To fly a model aircraft in India over 2 kg mass will require remote pilots to have received certified flight training from an approved training organization, to pass a government license exam and security clearance, and the operator must be at least 18 years old. Pilots will also need permission of any property owner for take off and landing on the property.

The Directorate General of Civil Aviation (DGCA) has come out with strict rules to keep a tab on people operating remotely piloted aircraft systems (RPAS). Strict rules

Source: Flying permit – Want to fly drones? Get trained first | The Economic Times

Elsewhere, the Wall Street Journal reports the FAA is behind in developing standards for remote UAV identification. There are indications, such as past FAA study papers, that the government intends to require all (or most) model aircraft to carry on board radio identification transponders to continuously report their position, with hints the government will charge an annual fee to pay the government’s tracking infrastructure. Some proposals would require model aircraft transponder signals, which would have limited range, to be received by a smart phone app and then relayed into a national air traffic infrastructure via a smart phone network connection. (Would flight be prohibited in areas without cellular service?)
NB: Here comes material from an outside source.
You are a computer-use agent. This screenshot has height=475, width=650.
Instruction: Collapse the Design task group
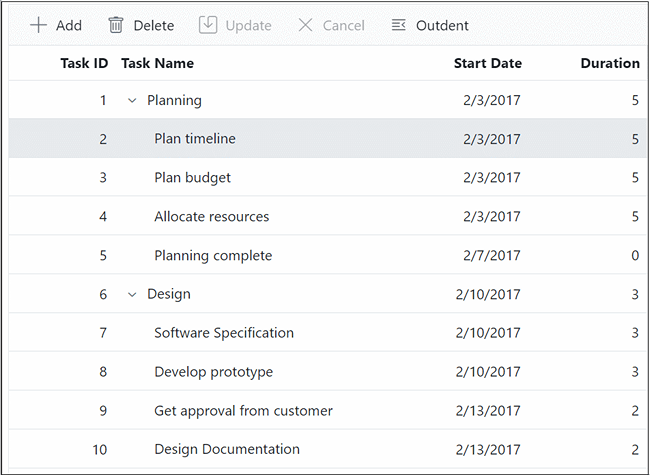132,294
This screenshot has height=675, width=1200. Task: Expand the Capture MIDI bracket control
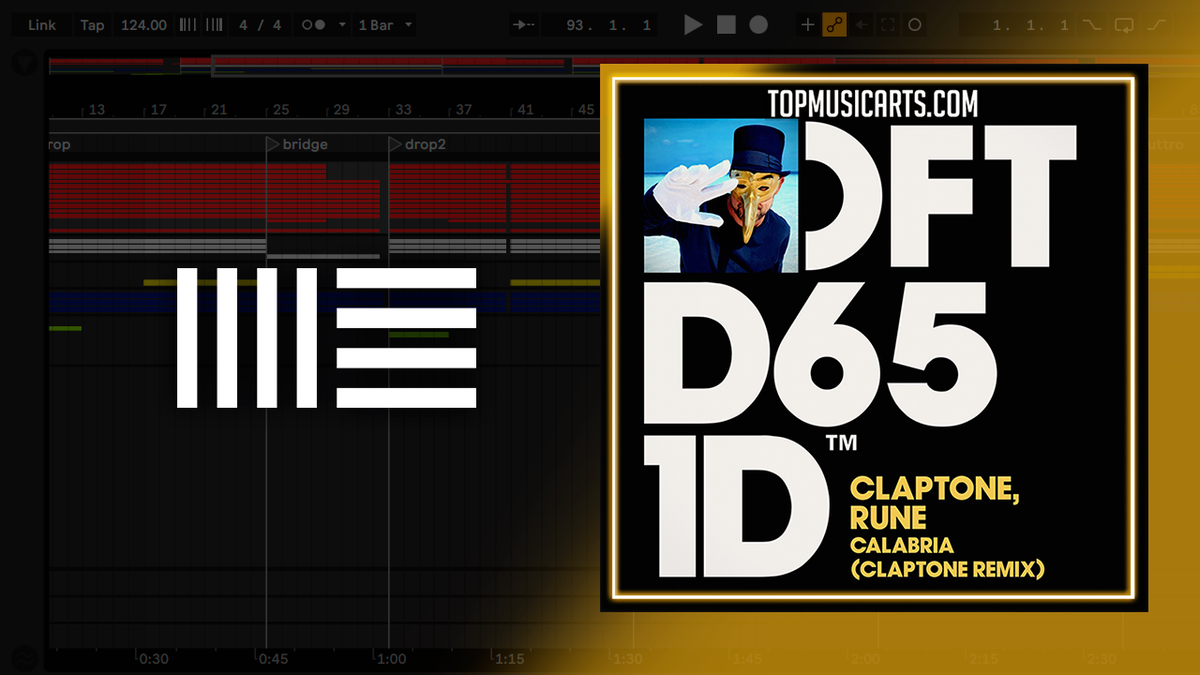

Other proposals are that all commercially built craft will require “geofencing”; it is unclear what the government intends to do about home built aircraft or how this would stop terrorists (who obviously would not use geofencing or remote IDs).

Depending on what the FAA decides, the nearly century long hobby of safely flying model airplanes could be negatively impacted with burdensome new rules.

As I’ve written about on this blog in the past, I anticipate there will be a recreational UAV license requirement and a remote ID transponder requirement, with a possible exemption for craft flown only at “community-based organization” model air fields, and possibly for craft flown in Class G air space. Everywhere else will likely require licensing and ID tracking, and depending on location, the filing of a flight plan before flying.

To put this in context, model aircraft have never killed anyone but will require licensing and transponders to track their location. Similarly, the government will require automatic braking systems on new vehicles, starting in 2022. Yet guns, implicated in over 33,000 deaths in the U.S. in 2017 require no licensing or tracking – presumably the government will mandate real time tracking and licensing of weapons eventually too.